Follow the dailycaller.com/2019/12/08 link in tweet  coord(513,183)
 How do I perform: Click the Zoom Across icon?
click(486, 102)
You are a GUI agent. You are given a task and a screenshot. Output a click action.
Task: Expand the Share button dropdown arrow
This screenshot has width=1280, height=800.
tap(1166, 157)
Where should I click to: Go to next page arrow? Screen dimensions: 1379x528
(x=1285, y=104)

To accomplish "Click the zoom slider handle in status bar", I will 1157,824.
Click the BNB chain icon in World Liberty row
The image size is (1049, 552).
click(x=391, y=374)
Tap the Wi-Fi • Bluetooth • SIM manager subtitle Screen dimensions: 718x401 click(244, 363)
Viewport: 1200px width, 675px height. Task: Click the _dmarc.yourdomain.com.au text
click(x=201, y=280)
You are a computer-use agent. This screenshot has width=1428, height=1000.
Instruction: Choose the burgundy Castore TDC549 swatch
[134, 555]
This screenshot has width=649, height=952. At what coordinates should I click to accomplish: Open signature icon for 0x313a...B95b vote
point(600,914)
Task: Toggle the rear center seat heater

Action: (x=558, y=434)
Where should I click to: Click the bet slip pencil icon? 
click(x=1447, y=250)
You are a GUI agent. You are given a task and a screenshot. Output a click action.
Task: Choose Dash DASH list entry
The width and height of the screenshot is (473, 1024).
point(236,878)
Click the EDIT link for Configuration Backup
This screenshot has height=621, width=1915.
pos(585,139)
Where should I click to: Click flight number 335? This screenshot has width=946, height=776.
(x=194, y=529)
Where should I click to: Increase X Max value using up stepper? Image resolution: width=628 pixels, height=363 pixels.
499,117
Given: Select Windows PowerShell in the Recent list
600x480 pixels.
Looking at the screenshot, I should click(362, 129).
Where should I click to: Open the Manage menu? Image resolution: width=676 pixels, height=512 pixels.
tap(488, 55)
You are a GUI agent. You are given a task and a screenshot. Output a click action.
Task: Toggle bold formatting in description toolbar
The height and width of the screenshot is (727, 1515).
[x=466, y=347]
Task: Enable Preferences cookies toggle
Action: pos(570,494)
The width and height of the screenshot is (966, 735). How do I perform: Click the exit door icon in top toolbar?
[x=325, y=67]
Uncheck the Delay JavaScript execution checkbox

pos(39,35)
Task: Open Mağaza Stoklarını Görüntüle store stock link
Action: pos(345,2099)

• Problem to work on:
Please find, in the entries above, every line where "list" occurs, and copy it.

• Result of this exercise:
Task: Choose Dash DASH list entry
Given: Select Windows PowerShell in the Recent list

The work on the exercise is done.